New skills carry a real cost: every installed skill adds input tokens to every session. So the bar is higher than "it seems useful":

  1. Target a failure mode the current skills don't cover. Open an issue first describing the failure mode with at least one real transcript — let's agree it's real before you write the skill.
  2. Write the SKILL.md following the existing two as templates. The description field decides when your skill fires — make trigger and non-trigger conditions concrete (request shapes, size thresholds), not vibes.
  3. Benchmark it in real sessions: at least 3 benchmark files showing ≥2× median improvement on its target failure mode, plus a check that existing benchmarks don't regress when your skill is installed alongside think-twice and surgical.
  4. Include the trivial-task negative test: show your skill correctly does nothing on a task below its threshold. A skill that fires on everything is a tax, not a tool.

Code contributions (installer, stats, tooling)

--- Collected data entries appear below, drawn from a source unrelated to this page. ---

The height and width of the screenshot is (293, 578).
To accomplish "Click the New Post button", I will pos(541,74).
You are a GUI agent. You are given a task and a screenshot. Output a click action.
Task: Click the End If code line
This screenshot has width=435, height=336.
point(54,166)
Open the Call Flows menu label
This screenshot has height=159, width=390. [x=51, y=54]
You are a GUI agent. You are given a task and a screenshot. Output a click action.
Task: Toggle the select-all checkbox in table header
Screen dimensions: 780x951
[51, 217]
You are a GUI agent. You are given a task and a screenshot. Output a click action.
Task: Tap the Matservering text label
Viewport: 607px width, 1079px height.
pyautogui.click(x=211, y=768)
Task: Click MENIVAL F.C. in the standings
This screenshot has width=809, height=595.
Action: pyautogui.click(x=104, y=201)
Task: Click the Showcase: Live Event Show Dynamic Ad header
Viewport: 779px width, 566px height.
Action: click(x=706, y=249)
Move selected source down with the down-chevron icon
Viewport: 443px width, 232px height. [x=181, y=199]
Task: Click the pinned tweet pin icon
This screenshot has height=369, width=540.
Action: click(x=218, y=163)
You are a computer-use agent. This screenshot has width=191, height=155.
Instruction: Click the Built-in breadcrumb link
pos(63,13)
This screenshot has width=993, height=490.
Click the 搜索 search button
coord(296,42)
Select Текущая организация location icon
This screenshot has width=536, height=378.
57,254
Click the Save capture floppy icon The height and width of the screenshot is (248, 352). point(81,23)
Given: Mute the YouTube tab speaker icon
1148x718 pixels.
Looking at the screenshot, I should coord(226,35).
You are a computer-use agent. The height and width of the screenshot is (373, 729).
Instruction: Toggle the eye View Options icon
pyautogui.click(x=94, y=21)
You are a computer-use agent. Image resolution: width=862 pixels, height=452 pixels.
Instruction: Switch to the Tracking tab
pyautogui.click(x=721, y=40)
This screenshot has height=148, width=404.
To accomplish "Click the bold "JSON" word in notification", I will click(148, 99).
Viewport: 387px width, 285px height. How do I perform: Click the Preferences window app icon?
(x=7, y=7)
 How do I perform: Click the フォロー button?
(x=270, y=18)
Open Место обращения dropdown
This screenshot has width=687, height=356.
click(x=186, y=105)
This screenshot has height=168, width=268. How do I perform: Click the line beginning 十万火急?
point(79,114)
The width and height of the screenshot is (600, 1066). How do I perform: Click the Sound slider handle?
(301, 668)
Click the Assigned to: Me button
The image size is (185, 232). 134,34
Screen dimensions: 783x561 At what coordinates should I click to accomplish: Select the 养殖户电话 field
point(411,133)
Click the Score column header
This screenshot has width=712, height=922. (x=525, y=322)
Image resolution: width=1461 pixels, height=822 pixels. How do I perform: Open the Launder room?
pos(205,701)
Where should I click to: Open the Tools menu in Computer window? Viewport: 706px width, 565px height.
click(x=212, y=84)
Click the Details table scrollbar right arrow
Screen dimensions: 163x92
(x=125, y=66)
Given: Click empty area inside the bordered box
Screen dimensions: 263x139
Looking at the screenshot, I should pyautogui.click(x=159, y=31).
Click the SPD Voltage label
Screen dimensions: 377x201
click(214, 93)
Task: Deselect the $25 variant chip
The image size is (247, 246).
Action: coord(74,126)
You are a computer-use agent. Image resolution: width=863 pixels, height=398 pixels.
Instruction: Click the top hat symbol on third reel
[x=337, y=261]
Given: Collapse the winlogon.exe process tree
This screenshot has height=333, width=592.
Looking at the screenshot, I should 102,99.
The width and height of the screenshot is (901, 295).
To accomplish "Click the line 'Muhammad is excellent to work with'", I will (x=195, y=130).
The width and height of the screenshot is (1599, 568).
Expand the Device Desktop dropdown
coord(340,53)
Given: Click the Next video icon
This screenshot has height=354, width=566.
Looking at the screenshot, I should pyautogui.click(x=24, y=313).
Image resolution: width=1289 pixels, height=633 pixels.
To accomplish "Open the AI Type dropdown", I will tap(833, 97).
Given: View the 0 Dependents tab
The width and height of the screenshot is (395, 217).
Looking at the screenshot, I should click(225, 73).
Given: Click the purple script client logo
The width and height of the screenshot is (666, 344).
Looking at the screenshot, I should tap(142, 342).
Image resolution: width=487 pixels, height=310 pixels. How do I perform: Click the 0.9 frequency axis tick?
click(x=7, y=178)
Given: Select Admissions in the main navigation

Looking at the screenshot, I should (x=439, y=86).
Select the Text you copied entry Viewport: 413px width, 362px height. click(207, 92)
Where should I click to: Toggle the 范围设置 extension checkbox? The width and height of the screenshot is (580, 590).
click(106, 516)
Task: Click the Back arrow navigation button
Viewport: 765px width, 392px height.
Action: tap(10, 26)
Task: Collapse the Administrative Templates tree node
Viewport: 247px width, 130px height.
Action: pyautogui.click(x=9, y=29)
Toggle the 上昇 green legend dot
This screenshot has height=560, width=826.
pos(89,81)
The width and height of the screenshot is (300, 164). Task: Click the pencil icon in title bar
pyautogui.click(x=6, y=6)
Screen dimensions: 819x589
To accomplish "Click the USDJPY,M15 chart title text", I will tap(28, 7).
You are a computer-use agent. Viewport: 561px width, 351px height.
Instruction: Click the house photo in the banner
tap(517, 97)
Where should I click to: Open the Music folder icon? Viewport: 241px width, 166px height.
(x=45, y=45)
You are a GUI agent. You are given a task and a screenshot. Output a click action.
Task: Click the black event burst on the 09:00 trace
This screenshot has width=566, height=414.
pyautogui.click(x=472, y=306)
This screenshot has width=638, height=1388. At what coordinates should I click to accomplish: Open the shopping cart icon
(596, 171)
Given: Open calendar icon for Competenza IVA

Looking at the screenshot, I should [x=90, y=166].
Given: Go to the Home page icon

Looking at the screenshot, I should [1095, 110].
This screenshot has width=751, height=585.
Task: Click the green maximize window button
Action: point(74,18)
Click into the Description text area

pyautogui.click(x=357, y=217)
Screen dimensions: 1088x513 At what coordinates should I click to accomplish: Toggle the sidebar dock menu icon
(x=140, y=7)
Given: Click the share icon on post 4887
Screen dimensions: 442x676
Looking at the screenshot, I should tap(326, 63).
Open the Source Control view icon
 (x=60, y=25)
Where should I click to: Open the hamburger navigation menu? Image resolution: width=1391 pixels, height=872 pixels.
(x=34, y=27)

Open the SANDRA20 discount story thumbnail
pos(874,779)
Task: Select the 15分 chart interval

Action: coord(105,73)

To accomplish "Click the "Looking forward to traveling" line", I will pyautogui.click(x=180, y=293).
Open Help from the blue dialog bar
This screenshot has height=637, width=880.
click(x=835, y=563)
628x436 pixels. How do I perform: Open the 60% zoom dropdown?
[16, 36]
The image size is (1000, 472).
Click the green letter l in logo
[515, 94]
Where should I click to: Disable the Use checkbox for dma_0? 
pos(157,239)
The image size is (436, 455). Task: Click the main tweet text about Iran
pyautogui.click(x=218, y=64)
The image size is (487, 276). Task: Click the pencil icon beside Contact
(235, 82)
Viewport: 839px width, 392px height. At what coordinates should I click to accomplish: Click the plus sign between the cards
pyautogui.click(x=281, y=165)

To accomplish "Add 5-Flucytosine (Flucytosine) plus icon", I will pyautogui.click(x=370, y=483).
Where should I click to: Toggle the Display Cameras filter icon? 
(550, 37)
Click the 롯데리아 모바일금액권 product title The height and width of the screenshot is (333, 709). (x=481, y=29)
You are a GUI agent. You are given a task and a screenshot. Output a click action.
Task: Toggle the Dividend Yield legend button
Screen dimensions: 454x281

git clone https://github.com/albertobarnabo/lazy-cat
cd lazy-cat
npm test          # installer + stats test suites, no network needed

Keep diffs minimal — this repo eats its own dog food. Build exactly what the issue asks for, note what you deliberately left out in the PR description.


Other ways to help

  • Verified results in a language we haven't tested (Go, Rust, Swift, Java)
  • Platform-specific install instructions (Cursor, Codex CLI, Gemini CLI)
  • A real-world saving from your own codebase — even a one-liner in an issue
  • Your lazy-cat stats week-over-week numbers (see the README) — real-world usage data beats benchmarks

The best contributions, like the best code, do exactly what's needed — nothing more.